The vibrational signatures and ultrafast dynamics of the intramolecular H-bond in a series of β-diketones are investigated with 2D IR spectroscopy and computational modeling. The chosen β-diketones exhibit a range of H atom donor-acceptor distances and asymmetry along the H atom transfer coordinate that tunes the intramolecular H-bond strength. The species with the strongest H-bonds are calculated to have very soft H atom potentials, resulting in highly red-shifted OH stretch fundamental frequencies and dislocation of the H atom upon vibrational excitation. These soft potentials lead to significant coupling to the other normal mode coordinates and give rise to the very broad vibrational signatures observed experimentally. The 2D IR spectra in both the OH and OD stretch regions of the light and deuterated isotopologues reveal broadened and long-lived ground-state bleach signatures of the vibrationally hot molecules.
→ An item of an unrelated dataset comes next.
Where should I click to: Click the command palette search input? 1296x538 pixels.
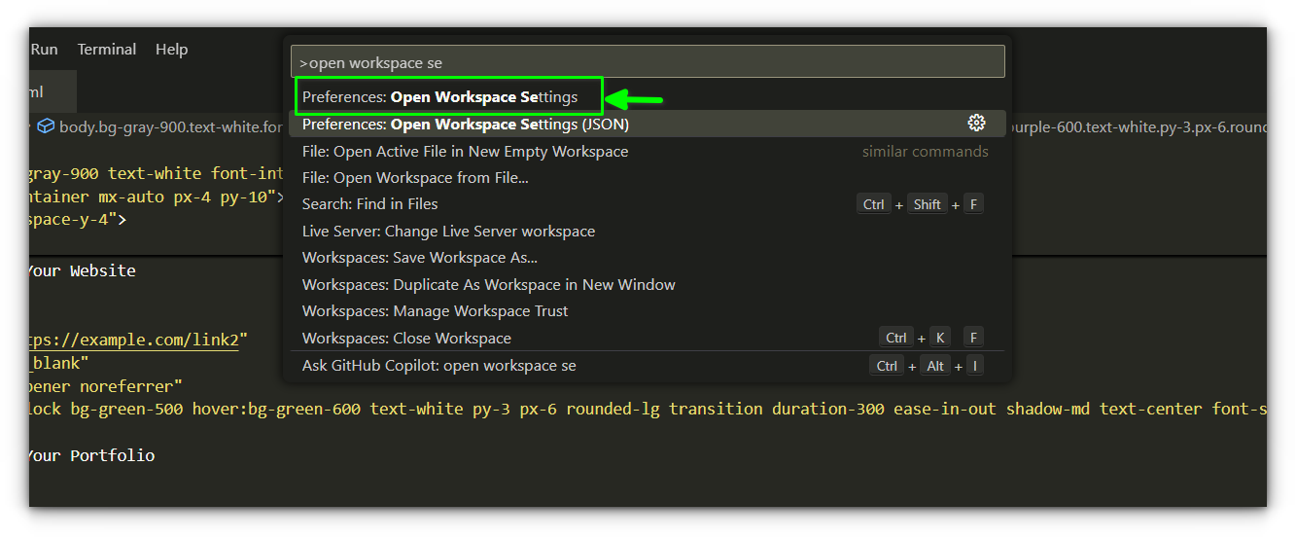coord(647,62)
Polarization-sensitive transient absorption measurements in the OH and OD stretch regions reveal notable isotopic differences in orientational dynamics. Orientational relaxation was measured to occur on ∼600 fs and ∼2 ps time scales for the light and deuterated isotopologues, respectively. The orientational dynamics are interpreted in terms of activated H/D atom transfer events driven by collective intramolecular structural rearrangements.